Emerging growth company ☒
If an emerging growth company, indicate by check mark if the registrant has elected not to use the extended transition period for complying with any new or revised financial accounting standards provided pursuant to Section 13(a) of the Exchange Act. ☐
Item 1.01 Entry into a Material Definitive Agreement.
On February 28, 2025, Autonomix Medical, Inc. (the “Company”) entered into an At Market Issuances Sales Agreement (the “Agreement”) with Ladenburg Thalmann & Co. Inc. (the “Agent”). Pursuant to the terms of the Agreement, the Company may sell from time to time through the Agent, as sales agent or principal, shares of the Company’s common stock, par value $0.001 per share (“Common Stock”) with an initial aggregate sales price of up to $2.1 million (the “Shares”). The Company intends to use the net proceeds from the sale of the Shares for working capital and for general corporate purposes. Any sale of Shares pursuant to the Agreement will be made under the Company’s “shelf” registration statement (the “Registration Statement”) on Form S-3 to be filed on February 28, 2025 with the Securities and Exchange Commission (the “SEC”).
Under the Agreement, the Company may sell Shares through the Agent by any method that is deemed an “at the market offering” (as defined in Rule 415(a)(4) under the Securities Act of 1933, as amended). Under the Agreement, the Agent will also be able to sell shares of Common Stock by any other method permitted by law, including in negotiated transactions with the Company’s prior written consent. Upon delivery of a placement notice and subject to the terms and conditions of the Agreement, the Agent is required to use its commercially reasonable efforts consistent with its normal trading and sales practices, applicable state and federal law, rules and regulations, and the rules of The Nasdaq Capital Market to sell the Shares from time to time based upon the Company’s instructions, including any price, time or size limits specified by the Company. The Agent is not under any obligation to purchase any of the Shares on a principal basis pursuant to the Agreement, except as otherwise agreed by the Agent and the Company in writing and expressly set forth in a placement notice. The Agent’s obligations to sell the Shares under the Agreement are subject to satisfaction of certain conditions, including customary closing conditions. The Company is not obligated to make any sales of Shares under the Agreement and any determination by the Company to do so will be dependent, among other things, on market conditions and the Company’s capital raising needs. The Company or the Agent, under certain circumstances and upon notice to the other, may suspend the offering of the Shares under the Agreement.

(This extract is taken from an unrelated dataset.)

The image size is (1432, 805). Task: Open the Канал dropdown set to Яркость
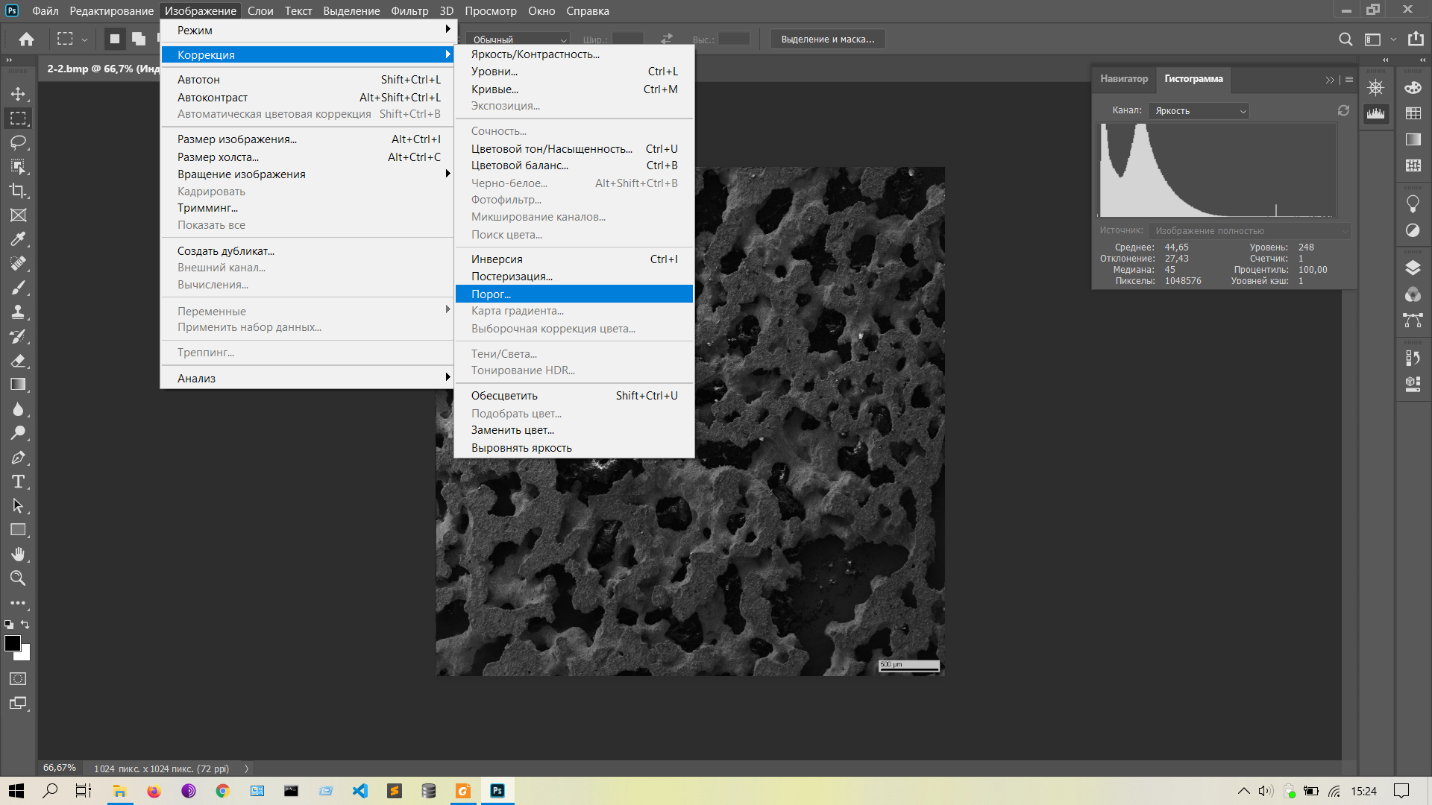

The Company will pay a commission to the Agent of 3.0% of the gross proceeds of the sale of the Shares sold under the Agreement and reimburse the Agent for certain expenses. The Company has also provided the Agent with customary indemnification rights.
The foregoing description of the Agreement is not complete and is qualified in its entirety by reference to the full text of the Agreement, a copy of which is filed as Exhibit 1.1 to this Current Report on Form 8-K and is incorporated herein by reference.
The above disclosure shall not constitute an offer to sell or the solicitation of an offer to buy the securities discussed herein, nor shall there be any offer, solicitation, or sale of the securities in any state or jurisdiction in which such offer, solicitation or sale would be unlawful prior to registration or qualification under the securities laws of any such state or jurisdiction.
Item 8.01 Other Events
The Company is filing this Current Report on Form 8-K, including Exhibit 99.1, solely to retrospectively present certain financial information and related disclosures included in the Company’s Annual Report on Form 10-K for the fiscal year ended March 31, 2024, originally filed with the U.S. Securities and Exchange Commission (the “SEC”) on May 31, 2024 (the “2024 Form 10-K”).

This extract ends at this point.